A co z antywojtylizmem? Rzecz jasna należy oddzielić krytykę jego niektórych działań (nie oszukujmy się, Jan Paweł II jak my był człowiekiem i miał prawo popełniać błędy) oraz jasnych oszczerstw, żałosnych kpin i bezpodstawnych oskarżeń. Wśród zwykłej krytyki, nie przekreślającej całkowicie dokonań Jana Pawła II można zaliczyć np  np. zupełnie inne podejście do kanonizacji i beatyfikacji u Papieża Benedykta XVI, który mówił, że Jan Paweł II doprowadził do "inflacji błogosławionych i świętych". Z jednej strony, jeśli ktoś za życia był dobry, to według chrześcijan trafił do nieba i został automatycznie świętym. Z drugiej, skoro istnieje taka zasada, to robienie sztucznej listy wyróżniającej liczbę świętych i błogosławionych było stratą czasu.

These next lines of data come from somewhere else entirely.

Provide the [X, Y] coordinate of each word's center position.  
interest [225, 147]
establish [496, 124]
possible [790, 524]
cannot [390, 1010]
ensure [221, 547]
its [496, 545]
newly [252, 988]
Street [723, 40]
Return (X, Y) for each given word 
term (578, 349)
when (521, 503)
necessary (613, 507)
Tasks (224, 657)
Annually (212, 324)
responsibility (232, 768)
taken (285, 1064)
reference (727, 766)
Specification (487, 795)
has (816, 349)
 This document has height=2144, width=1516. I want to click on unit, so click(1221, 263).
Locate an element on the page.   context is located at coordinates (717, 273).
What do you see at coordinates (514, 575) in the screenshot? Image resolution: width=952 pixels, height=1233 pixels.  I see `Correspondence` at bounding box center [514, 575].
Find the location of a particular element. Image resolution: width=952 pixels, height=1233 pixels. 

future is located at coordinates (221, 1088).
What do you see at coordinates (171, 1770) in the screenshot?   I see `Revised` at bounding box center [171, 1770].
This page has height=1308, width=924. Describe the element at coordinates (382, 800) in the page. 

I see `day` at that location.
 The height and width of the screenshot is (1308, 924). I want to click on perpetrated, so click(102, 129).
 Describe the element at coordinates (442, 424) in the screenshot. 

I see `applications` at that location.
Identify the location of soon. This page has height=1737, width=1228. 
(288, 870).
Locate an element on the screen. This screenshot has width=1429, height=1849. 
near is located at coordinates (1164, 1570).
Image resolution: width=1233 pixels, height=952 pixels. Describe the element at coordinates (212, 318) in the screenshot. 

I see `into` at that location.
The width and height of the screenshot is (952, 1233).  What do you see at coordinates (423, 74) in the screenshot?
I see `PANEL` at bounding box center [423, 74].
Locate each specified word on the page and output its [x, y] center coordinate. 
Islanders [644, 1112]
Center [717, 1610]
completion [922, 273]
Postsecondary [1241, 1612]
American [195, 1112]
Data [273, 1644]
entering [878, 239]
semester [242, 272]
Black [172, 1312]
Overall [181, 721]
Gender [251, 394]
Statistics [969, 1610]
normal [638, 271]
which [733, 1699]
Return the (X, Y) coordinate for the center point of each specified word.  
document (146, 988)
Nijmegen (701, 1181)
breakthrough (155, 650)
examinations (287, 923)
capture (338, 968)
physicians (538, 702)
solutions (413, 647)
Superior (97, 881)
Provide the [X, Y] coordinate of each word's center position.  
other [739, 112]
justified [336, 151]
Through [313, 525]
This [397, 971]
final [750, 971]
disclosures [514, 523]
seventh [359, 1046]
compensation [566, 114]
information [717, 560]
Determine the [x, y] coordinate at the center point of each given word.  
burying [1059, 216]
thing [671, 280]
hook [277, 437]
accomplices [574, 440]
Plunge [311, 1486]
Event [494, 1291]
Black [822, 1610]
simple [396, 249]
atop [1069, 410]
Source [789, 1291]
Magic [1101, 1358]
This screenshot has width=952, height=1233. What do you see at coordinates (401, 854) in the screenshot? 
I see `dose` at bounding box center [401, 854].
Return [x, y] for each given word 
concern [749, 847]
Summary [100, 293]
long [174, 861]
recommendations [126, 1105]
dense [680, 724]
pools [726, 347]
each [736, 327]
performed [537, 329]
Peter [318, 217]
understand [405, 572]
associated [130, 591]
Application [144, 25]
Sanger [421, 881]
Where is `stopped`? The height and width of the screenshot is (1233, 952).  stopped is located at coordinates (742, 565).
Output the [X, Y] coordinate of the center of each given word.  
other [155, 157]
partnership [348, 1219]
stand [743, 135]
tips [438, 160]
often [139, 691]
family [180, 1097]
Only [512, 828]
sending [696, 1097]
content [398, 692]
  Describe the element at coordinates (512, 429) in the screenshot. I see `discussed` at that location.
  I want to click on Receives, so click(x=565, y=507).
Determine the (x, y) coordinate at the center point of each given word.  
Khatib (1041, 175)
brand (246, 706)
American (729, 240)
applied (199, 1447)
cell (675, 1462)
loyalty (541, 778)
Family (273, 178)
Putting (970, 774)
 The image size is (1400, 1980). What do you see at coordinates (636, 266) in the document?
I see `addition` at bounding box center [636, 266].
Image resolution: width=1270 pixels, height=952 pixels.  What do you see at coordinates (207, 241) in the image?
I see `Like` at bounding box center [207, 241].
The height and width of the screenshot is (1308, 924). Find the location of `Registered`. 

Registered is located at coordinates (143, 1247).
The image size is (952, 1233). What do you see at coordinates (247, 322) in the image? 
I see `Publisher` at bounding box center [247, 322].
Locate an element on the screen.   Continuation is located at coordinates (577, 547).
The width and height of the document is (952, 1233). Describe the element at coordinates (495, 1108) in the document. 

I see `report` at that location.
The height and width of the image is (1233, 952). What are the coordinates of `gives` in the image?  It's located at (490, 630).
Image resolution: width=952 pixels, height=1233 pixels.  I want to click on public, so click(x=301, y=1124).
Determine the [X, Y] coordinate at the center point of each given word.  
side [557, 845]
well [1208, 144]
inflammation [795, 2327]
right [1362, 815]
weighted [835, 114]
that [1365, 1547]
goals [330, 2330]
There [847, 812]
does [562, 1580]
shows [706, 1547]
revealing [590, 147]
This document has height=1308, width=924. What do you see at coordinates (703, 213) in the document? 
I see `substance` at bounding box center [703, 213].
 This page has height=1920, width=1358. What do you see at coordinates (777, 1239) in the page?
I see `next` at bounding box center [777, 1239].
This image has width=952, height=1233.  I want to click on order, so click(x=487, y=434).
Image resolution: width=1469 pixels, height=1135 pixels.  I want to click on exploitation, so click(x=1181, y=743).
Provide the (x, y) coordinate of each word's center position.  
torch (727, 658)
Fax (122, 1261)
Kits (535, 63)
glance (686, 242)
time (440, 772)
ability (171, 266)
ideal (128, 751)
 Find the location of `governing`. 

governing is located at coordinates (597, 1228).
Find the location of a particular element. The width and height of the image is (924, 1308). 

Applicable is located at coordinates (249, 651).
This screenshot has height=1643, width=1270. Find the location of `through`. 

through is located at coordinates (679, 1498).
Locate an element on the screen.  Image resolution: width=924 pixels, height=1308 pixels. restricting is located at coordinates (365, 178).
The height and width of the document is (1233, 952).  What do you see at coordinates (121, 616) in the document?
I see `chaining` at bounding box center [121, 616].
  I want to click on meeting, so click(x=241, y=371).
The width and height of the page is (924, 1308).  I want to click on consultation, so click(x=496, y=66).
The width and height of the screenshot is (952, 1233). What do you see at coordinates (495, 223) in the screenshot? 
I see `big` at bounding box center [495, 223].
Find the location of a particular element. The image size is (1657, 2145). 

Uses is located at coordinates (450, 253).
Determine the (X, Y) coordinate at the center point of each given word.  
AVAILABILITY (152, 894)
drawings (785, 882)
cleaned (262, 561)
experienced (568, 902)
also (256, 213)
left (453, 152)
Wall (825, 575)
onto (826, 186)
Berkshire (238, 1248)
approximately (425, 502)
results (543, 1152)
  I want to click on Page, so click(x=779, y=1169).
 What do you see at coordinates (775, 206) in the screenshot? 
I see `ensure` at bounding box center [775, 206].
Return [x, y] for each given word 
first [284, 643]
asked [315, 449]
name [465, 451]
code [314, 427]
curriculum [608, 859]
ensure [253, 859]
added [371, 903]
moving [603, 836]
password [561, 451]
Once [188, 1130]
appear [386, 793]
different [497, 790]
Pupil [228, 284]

Do tej kpiarskiej, żenującej itd., które powinny lądować nie w Internecie tylko na biurku prokuratora z dopiskiem "Doniesienie o popełnieniu przestępstwa" można np. zamieścić filmiki tworzone przez tzw. karaczanów, czyli przez grupę osób, które są związane z portalem pl.vichan.net, których głównym zadaniem jest ubliżanie każdemu. Do większych akcji karaczanów należą m.in. obrażanie rodziny Filipa Chajzera dzień po śmierci jego 10-letniego syna, wspominanie filmy czy też liczne włamania na strony różnych uczelni. Dodatkowo użytkownicy aby odciągnąć od nich uwagę, podpisują się jako użytkownicy wykop.pl, przez co niektórzy nieusłużnie obrażają wykop o obrażanie papieża. Ataki na papieża pochodzą też z środowisk lewicowych. Feministki np. oskarżają papieża o zakaz stosowania antykoncepcji, uszaty Urban kpi z papieża i jego kultu. Przypadków jest dużo. Wśród żenujących filmów atakujących papieża, jest np. to (sam film zgłosiłem ze względu na ataki na papieża, ale niestety nie doczekałem się reakcji).


Niezależnie od tego, czy papież jest traktowany jak Matka Boska lub za pedofila, obie strony przeginają pałę. Jedną należy temperować naukami papieża, które krytykują Polaków za zbytnie skupienie się na jego naukach niż na czynieniu droga, a drugich należy wytępić poprzez zgłoszenia do moderatora/prokuratury/rodziców dzieciaka, który szalkuje papieża.